[Collection entries]
☆ ☆ ☆ ☆

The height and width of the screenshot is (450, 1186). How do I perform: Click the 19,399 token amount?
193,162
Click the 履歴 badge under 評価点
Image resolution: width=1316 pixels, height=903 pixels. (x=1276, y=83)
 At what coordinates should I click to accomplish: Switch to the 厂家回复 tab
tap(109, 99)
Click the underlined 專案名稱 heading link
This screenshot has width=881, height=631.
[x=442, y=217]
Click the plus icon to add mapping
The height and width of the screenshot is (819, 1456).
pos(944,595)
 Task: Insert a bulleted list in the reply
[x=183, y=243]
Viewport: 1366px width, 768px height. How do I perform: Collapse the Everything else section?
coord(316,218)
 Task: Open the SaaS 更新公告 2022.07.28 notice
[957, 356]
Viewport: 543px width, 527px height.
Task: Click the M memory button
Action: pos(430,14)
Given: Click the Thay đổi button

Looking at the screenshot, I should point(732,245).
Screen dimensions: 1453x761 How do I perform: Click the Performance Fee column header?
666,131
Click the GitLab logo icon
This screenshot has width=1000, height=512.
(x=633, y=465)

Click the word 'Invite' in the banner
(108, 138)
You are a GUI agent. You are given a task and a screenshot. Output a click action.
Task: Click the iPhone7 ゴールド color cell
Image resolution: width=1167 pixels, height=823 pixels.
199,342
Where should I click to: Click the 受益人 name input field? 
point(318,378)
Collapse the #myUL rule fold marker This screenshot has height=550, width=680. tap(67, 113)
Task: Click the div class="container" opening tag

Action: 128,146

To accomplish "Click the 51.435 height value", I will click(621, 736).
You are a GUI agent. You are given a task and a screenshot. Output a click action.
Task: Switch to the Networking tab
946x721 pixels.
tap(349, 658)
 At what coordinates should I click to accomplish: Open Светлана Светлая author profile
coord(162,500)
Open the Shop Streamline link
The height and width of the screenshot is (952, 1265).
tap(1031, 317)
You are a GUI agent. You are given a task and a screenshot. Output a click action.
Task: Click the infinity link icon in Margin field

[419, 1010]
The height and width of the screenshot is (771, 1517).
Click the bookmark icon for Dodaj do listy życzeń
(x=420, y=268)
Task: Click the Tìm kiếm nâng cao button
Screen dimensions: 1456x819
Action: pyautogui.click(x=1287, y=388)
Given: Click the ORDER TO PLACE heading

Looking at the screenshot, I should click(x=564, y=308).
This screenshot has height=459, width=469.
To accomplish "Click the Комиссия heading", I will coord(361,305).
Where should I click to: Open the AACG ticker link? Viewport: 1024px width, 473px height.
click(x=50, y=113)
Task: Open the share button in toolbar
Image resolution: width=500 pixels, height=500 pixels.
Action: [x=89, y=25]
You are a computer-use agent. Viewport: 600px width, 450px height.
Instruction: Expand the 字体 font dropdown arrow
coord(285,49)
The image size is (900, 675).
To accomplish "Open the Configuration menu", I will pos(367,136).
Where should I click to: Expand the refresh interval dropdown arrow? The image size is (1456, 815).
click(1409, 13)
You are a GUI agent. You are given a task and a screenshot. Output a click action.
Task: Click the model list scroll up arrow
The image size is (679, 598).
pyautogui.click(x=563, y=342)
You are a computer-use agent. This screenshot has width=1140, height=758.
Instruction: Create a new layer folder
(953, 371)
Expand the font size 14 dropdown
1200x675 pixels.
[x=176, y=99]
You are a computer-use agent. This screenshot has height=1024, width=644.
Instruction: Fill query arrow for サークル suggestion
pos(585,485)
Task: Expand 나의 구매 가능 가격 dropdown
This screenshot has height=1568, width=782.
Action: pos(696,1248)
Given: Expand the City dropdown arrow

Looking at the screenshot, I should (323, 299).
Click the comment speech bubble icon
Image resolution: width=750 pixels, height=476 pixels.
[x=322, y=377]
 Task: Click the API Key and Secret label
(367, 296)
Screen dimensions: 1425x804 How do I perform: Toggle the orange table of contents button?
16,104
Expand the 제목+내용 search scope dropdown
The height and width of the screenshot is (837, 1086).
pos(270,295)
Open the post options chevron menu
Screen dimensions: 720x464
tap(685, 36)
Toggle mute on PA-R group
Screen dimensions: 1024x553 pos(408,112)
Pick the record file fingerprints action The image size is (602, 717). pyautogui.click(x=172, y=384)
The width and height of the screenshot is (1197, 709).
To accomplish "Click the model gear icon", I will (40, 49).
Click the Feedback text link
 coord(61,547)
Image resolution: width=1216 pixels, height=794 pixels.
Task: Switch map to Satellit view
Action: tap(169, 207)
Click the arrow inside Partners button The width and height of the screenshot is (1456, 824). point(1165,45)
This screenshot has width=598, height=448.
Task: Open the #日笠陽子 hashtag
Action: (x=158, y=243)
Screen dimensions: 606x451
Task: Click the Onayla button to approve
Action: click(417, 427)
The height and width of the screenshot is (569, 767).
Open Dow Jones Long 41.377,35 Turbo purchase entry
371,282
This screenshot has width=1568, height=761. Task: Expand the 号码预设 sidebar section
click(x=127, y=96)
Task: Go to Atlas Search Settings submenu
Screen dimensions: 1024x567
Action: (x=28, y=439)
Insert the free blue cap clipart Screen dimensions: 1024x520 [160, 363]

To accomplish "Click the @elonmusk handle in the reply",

☆ ☆ ☆ ☆

### Task to carry out
Please give the full set of data again exactly.

### Result for this task
The height and width of the screenshot is (450, 1186). How do I perform: Click the 19,399 token amount?
193,162
Click the 履歴 badge under 評価点
Image resolution: width=1316 pixels, height=903 pixels. (x=1276, y=83)
 At what coordinates should I click to accomplish: Switch to the 厂家回复 tab
tap(109, 99)
Click the underlined 專案名稱 heading link
This screenshot has width=881, height=631.
[x=442, y=217]
Click the plus icon to add mapping
The height and width of the screenshot is (819, 1456).
pos(944,595)
 Task: Insert a bulleted list in the reply
[x=183, y=243]
Viewport: 1366px width, 768px height. How do I perform: Collapse the Everything else section?
coord(316,218)
 Task: Open the SaaS 更新公告 2022.07.28 notice
[957, 356]
Viewport: 543px width, 527px height.
Task: Click the M memory button
Action: pos(430,14)
Given: Click the Thay đổi button

Looking at the screenshot, I should point(732,245).
Screen dimensions: 1453x761 How do I perform: Click the Performance Fee column header?
666,131
Click the GitLab logo icon
This screenshot has width=1000, height=512.
(x=633, y=465)

Click the word 'Invite' in the banner
(108, 138)
You are a GUI agent. You are given a task and a screenshot. Output a click action.
Task: Click the iPhone7 ゴールド color cell
Image resolution: width=1167 pixels, height=823 pixels.
199,342
Where should I click to: Click the 受益人 name input field? 
point(318,378)
Collapse the #myUL rule fold marker This screenshot has height=550, width=680. tap(67, 113)
Task: Click the div class="container" opening tag

Action: 128,146

To accomplish "Click the 51.435 height value", I will click(621, 736).
You are a GUI agent. You are given a task and a screenshot. Output a click action.
Task: Switch to the Networking tab
946x721 pixels.
tap(349, 658)
 At what coordinates should I click to accomplish: Open Светлана Светлая author profile
coord(162,500)
Open the Shop Streamline link
The height and width of the screenshot is (952, 1265).
tap(1031, 317)
You are a GUI agent. You are given a task and a screenshot. Output a click action.
Task: Click the infinity link icon in Margin field

[419, 1010]
The height and width of the screenshot is (771, 1517).
Click the bookmark icon for Dodaj do listy życzeń
(x=420, y=268)
Task: Click the Tìm kiếm nâng cao button
Screen dimensions: 1456x819
Action: pyautogui.click(x=1287, y=388)
Given: Click the ORDER TO PLACE heading

Looking at the screenshot, I should click(x=564, y=308).
This screenshot has height=459, width=469.
To accomplish "Click the Комиссия heading", I will coord(361,305).
Where should I click to: Open the AACG ticker link? Viewport: 1024px width, 473px height.
click(x=50, y=113)
Task: Open the share button in toolbar
Image resolution: width=500 pixels, height=500 pixels.
Action: [x=89, y=25]
You are a computer-use agent. Viewport: 600px width, 450px height.
Instruction: Expand the 字体 font dropdown arrow
coord(285,49)
The image size is (900, 675).
To accomplish "Open the Configuration menu", I will pos(367,136).
Where should I click to: Expand the refresh interval dropdown arrow? The image size is (1456, 815).
click(1409, 13)
You are a GUI agent. You are given a task and a screenshot. Output a click action.
Task: Click the model list scroll up arrow
The image size is (679, 598).
pyautogui.click(x=563, y=342)
You are a computer-use agent. This screenshot has width=1140, height=758.
Instruction: Create a new layer folder
(953, 371)
Expand the font size 14 dropdown
1200x675 pixels.
[x=176, y=99]
You are a computer-use agent. This screenshot has height=1024, width=644.
Instruction: Fill query arrow for サークル suggestion
pos(585,485)
Task: Expand 나의 구매 가능 가격 dropdown
This screenshot has height=1568, width=782.
Action: pos(696,1248)
Given: Expand the City dropdown arrow

Looking at the screenshot, I should (323, 299).
Click the comment speech bubble icon
Image resolution: width=750 pixels, height=476 pixels.
[x=322, y=377]
 Task: Click the API Key and Secret label
(367, 296)
Screen dimensions: 1425x804 How do I perform: Toggle the orange table of contents button?
16,104
Expand the 제목+내용 search scope dropdown
The height and width of the screenshot is (837, 1086).
pos(270,295)
Open the post options chevron menu
Screen dimensions: 720x464
tap(685, 36)
Toggle mute on PA-R group
Screen dimensions: 1024x553 pos(408,112)
Pick the record file fingerprints action The image size is (602, 717). pyautogui.click(x=172, y=384)
The width and height of the screenshot is (1197, 709).
To accomplish "Click the model gear icon", I will (40, 49).
Click the Feedback text link
 coord(61,547)
Image resolution: width=1216 pixels, height=794 pixels.
Task: Switch map to Satellit view
Action: tap(169, 207)
Click the arrow inside Partners button The width and height of the screenshot is (1456, 824). point(1165,45)
This screenshot has width=598, height=448.
Task: Open the #日笠陽子 hashtag
Action: (x=158, y=243)
Screen dimensions: 606x451
Task: Click the Onayla button to approve
Action: click(417, 427)
The height and width of the screenshot is (569, 767).
Open Dow Jones Long 41.377,35 Turbo purchase entry
371,282
This screenshot has width=1568, height=761. Task: Expand the 号码预设 sidebar section
click(x=127, y=96)
Task: Go to Atlas Search Settings submenu
Screen dimensions: 1024x567
Action: (x=28, y=439)
Insert the free blue cap clipart Screen dimensions: 1024x520 [160, 363]

To accomplish "Click the @elonmusk handle in the reply",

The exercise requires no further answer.